Article for conference booklet:
The session will introduce the Field API intended for Drupal core. The Field API supports "CCK fields in core" as a new central concept for organizing content as an eventual replacement for the Node API model.
Drupal's strategic advantage in the market (its "secret sauce") is an architecture that allows contributed modules to easily valueadd content in the system. That design allows for very rapid development of new functionality, both of general use and of use specific to a single installation.
The future of the web is interoperability and web services. Drupal's current architecture is illequipped at present to take advantage of that, as it is largely bound to a single, entirely local data workflow (nodes) that lives essentially in a vacuum. For Drupal to continue to lead the CMS/community plumbing market, it needs to refocus its data handling to seamlessly integrate both local and remote data and be able to mix and match the two.
The Field API is an attempt to integrate an evolved, more robust CCKlike system into Drupal core. A Field is the basic unit of rich content (i.e., "email address" and "comment", not "string" and "int"), be it local or remote, and Fields are organized into Nodes or Entities.

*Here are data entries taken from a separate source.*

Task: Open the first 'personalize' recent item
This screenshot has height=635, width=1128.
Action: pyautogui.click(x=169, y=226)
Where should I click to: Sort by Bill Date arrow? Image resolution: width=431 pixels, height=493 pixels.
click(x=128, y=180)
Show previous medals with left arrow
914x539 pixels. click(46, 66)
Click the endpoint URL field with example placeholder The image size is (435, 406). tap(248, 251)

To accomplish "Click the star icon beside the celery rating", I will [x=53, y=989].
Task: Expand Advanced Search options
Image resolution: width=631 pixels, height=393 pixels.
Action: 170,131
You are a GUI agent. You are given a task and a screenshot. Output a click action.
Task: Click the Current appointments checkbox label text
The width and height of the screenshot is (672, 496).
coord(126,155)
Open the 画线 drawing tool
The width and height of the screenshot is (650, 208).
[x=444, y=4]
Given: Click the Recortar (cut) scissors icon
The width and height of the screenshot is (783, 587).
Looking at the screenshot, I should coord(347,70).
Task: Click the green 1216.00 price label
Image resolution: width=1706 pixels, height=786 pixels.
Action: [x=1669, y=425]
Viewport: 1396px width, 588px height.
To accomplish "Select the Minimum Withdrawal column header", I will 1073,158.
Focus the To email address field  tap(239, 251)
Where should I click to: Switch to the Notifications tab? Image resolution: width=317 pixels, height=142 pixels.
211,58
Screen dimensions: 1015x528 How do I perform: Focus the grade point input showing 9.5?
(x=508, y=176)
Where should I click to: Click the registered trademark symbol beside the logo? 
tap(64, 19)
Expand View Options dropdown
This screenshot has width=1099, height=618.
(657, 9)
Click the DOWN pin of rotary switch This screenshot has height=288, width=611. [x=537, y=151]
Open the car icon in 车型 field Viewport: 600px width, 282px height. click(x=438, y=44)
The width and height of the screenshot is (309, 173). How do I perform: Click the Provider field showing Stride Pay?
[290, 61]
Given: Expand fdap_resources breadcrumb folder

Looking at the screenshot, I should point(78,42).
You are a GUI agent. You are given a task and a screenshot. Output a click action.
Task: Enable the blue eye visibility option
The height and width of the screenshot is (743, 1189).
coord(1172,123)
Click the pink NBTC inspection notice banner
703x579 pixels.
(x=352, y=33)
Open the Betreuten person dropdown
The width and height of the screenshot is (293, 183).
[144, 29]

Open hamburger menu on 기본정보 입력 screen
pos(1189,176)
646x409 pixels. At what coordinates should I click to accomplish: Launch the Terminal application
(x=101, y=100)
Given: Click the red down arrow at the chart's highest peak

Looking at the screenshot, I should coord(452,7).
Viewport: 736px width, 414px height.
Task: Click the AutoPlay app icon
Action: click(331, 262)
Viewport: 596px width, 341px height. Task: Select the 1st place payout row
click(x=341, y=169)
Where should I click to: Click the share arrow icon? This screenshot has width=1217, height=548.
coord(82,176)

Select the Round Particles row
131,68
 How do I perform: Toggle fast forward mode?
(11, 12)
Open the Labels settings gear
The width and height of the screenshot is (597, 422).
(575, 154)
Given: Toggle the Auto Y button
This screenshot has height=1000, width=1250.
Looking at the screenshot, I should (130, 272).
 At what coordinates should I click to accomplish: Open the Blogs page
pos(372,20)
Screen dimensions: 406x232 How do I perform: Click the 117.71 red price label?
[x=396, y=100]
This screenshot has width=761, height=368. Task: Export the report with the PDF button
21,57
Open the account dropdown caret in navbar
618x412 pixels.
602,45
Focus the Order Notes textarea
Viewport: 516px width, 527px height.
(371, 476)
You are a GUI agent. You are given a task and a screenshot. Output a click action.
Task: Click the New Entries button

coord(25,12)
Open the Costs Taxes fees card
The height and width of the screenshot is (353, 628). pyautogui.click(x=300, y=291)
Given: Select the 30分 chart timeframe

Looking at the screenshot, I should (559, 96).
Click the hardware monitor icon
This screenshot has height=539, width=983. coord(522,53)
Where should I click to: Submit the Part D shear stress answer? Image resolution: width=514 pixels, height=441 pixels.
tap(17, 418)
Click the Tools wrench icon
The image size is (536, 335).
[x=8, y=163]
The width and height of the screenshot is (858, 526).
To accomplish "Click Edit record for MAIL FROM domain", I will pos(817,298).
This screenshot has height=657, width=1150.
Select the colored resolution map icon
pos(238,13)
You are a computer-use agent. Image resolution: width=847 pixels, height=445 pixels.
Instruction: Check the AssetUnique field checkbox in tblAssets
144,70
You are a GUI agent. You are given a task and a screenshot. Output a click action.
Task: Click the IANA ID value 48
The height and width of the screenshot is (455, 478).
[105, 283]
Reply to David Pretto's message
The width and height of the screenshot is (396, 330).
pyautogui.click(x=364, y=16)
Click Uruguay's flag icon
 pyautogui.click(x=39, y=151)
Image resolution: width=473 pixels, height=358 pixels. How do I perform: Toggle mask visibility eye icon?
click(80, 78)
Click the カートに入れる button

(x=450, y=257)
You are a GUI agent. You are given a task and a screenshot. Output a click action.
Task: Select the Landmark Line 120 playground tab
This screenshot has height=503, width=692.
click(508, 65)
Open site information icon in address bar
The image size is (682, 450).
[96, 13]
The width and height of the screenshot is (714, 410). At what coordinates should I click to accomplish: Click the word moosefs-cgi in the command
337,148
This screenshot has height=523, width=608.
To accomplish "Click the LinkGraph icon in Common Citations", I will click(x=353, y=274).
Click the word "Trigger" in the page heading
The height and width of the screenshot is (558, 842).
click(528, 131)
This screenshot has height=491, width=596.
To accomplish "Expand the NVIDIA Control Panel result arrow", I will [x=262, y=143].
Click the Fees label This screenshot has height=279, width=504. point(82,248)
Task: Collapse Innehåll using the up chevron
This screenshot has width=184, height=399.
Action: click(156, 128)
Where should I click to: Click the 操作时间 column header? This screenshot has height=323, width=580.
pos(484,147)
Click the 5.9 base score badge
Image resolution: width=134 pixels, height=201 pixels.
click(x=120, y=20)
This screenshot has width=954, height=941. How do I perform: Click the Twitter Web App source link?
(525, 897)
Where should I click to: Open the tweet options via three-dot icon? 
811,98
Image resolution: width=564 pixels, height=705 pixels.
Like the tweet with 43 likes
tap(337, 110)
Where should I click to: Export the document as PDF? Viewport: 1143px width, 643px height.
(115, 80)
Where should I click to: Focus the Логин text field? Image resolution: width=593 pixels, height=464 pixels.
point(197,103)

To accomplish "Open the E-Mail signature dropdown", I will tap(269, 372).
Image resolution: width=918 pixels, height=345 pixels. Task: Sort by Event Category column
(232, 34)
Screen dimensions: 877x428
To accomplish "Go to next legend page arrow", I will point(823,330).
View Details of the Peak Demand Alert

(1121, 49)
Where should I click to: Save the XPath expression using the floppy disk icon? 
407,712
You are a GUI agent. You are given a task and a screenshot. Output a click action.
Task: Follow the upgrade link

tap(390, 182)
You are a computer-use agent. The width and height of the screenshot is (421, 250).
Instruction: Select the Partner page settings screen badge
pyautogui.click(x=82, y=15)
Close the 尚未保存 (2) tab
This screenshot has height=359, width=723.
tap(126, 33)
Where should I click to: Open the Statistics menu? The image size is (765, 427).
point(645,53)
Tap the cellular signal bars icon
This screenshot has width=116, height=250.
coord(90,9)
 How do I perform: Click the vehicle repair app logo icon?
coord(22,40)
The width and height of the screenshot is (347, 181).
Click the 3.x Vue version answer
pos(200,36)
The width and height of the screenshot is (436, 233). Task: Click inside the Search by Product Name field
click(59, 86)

The goal is to get away from the "giant blob of data" that is the current node object; it is not an acceptable way forward.
This example shows how the current Field API can be used to create a new local data field called "summary" for a content type called "article":
<?php
// Create a field.
$field = new TextField('summary');
field_create_field($field);
// Create a field instance.
$content_type = 'article';
$instance = new TextFieldInstance('summary', 'article', 'text_textarea');
$instance->widget->weight = 5;
$instance->widget->label = t('Summary');
$instance->widget->description = t('A short summary of this article.');
$instance->widget->rows = 10;
field_create_instance($instance);
?>
Bios for conference booklet:
Barry is an entrepreneurially-minded computer programmer with a strong focus on computer security and privacy. Prior to Acquia, Barry spent two years as a Drupal core developer; he also created interMute, the first commercial web annoyance blocker, and Spamnix, a spam-blocking product. Barry is a maniacal whitewater kayaker and rock climber and generally spends his time wherever rocks, water, and gravity dance.